You're not paid for how hard you work, you're paid for how hard you are to replace.

[–] orcrist@lemm.ee 19 points 3 months ago

Only if your bosses are careful, and most aren't.

[–] Quazatron@lemmy.world 15 points 3 months ago (4 children)

True. If you get yourself an interesting skill set, either your employer will pay accordingly or you won't have difficulty finding one that does.

"Act your wage" is just a poor excuse to normalize laziness.

[–] gift_of_gab@lemmy.world 12 points 3 months ago (1 children)

True. If you get yourself an interesting skill set, either your employer will pay accordingly or you won’t have difficulty finding one that does.

The entire video game industry would love a word.

[–] Quazatron@lemmy.world 5 points 3 months ago (2 children)

I'd argue that the skills required to work in the videogame industry are easily repurposed for other IT or creative jobs.

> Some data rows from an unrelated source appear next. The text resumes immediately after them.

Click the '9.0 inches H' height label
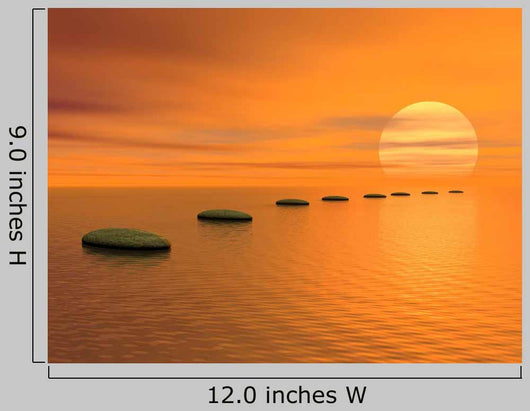 [x=17, y=195]
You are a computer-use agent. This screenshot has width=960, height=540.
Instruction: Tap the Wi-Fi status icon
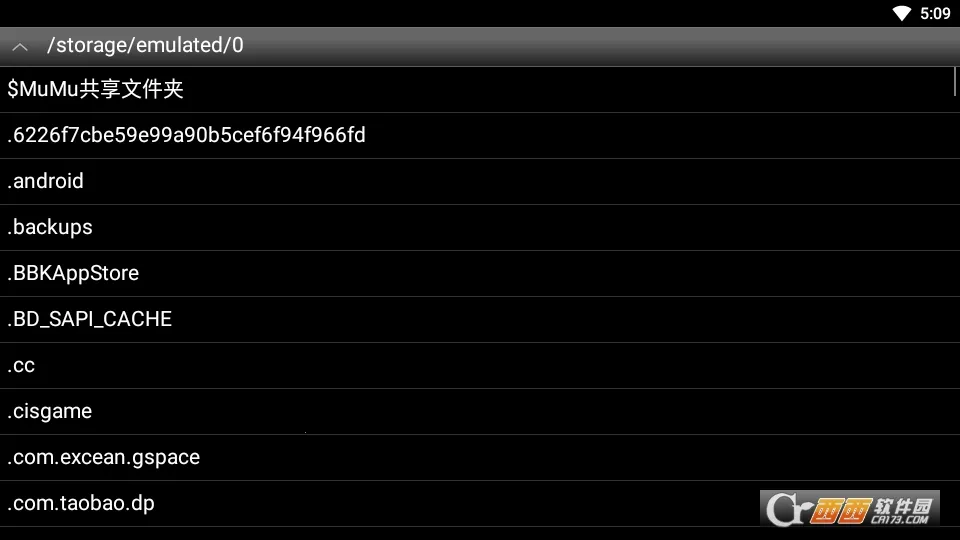[x=901, y=13]
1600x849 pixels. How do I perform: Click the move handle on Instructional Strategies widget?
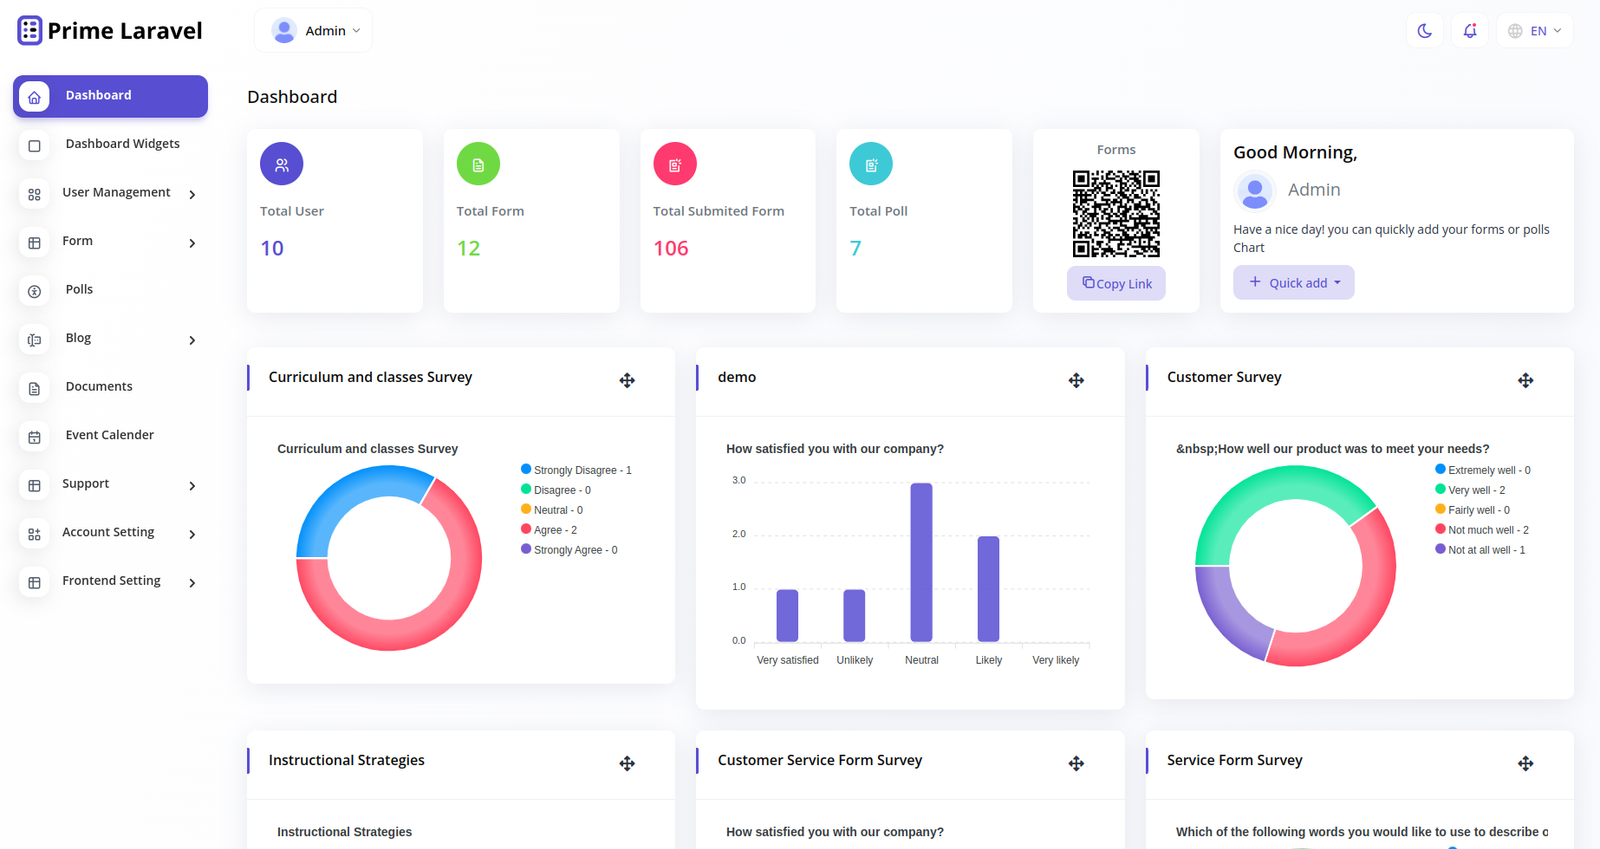627,763
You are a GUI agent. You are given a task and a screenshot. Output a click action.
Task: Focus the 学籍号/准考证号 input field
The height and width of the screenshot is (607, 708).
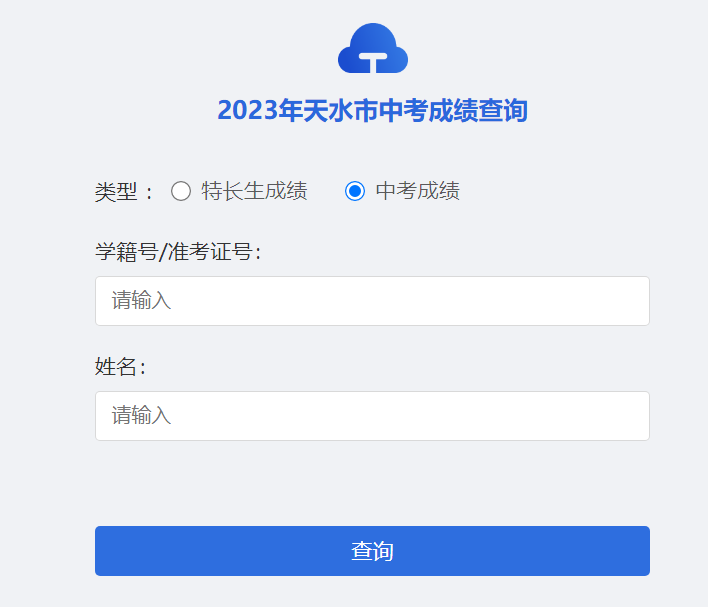click(372, 301)
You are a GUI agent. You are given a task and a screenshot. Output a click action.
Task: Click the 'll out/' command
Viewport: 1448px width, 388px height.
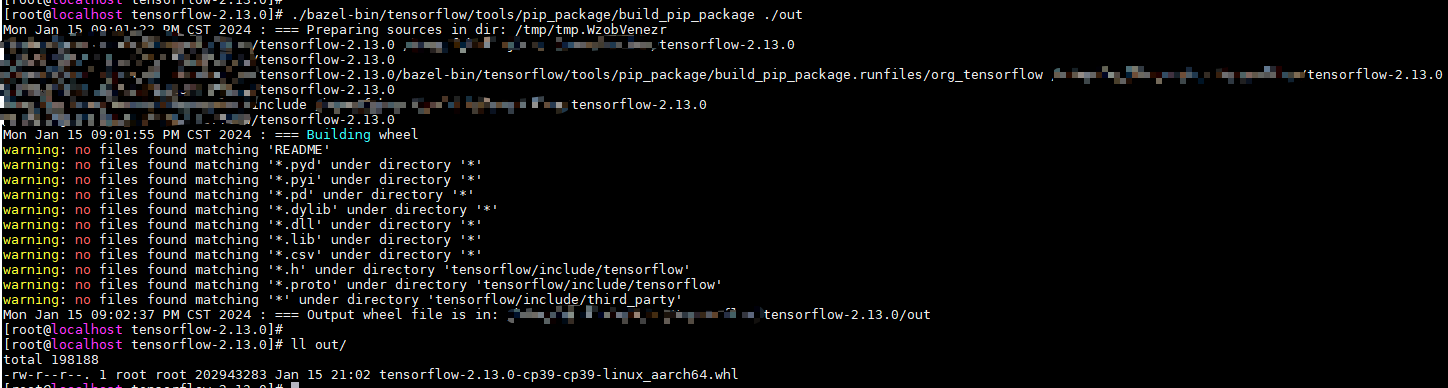(x=319, y=345)
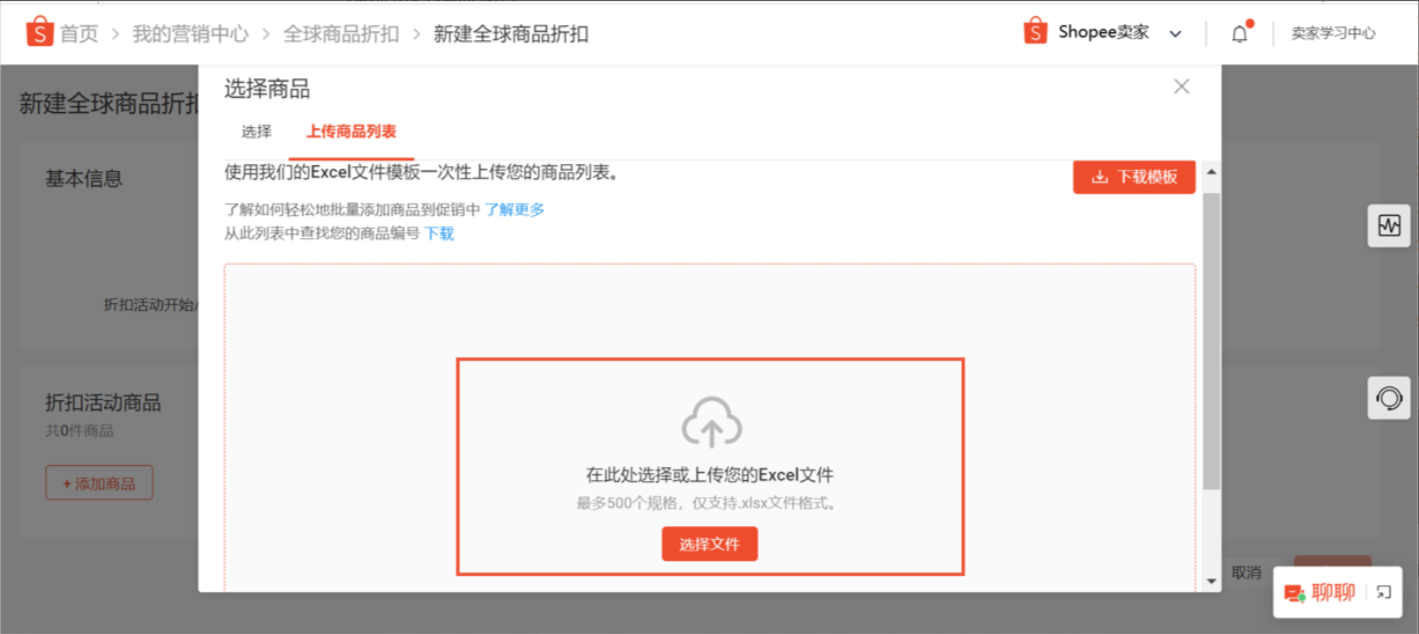Click the 选择文件 button
This screenshot has width=1419, height=634.
point(709,544)
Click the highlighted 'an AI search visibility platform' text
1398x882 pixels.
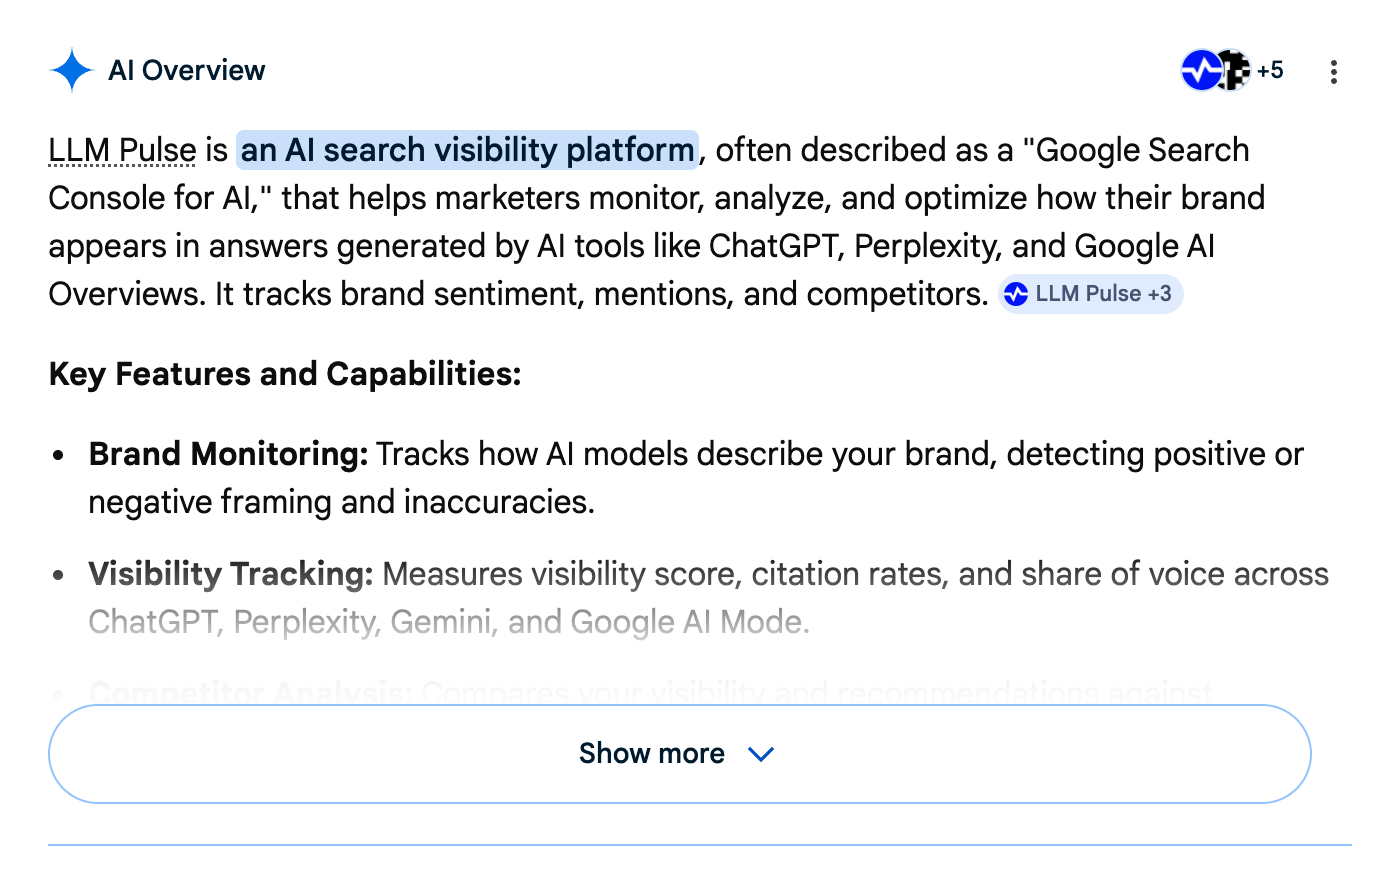pos(467,150)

[–] gift_of_gab@lemmy.world 3 points 3 months ago (1 children)

I’d argue that the skills required to work in the videogame industry are easily repurposed for other IT or creative jobs.

I know dozens of people who've been looking for over a year, for anything in the software field. The issue is companies would rather hire a kid straight out of school than pay for someone with experience. I'm in a discord channel of people (from the last place I worked at that has now gone bankrupt) and the vast majority are still without a job. Most are going outside the industry into the standbys (food service, warehouse, etc). My linkedin was so depressing, post after post about people who used to be engineers I worked with now getting hurt working in Amazon Fulfillmment centres, I just stopped going there and use discord/indeed for job searching. I'm really close with the QA team from my last job, and all but one of them have moved back in with their parents.

It is fucking bleak in software right now.

The tech layoff wave is still going strong in 2024. Following significant workforce reductions in 2022 and 2023, this year has more than 130,000 job cuts across 457 companies, according to independent layoffs tracker Layoffs.fyi. Companies like Tesla, Amazon, Google, TikTok, Snap and Microsoft have conducted sizable layoffs in the first months of 2024. Smaller-sized startups have also seen a fair amount of cuts, and in some cases, have shut down operations altogether.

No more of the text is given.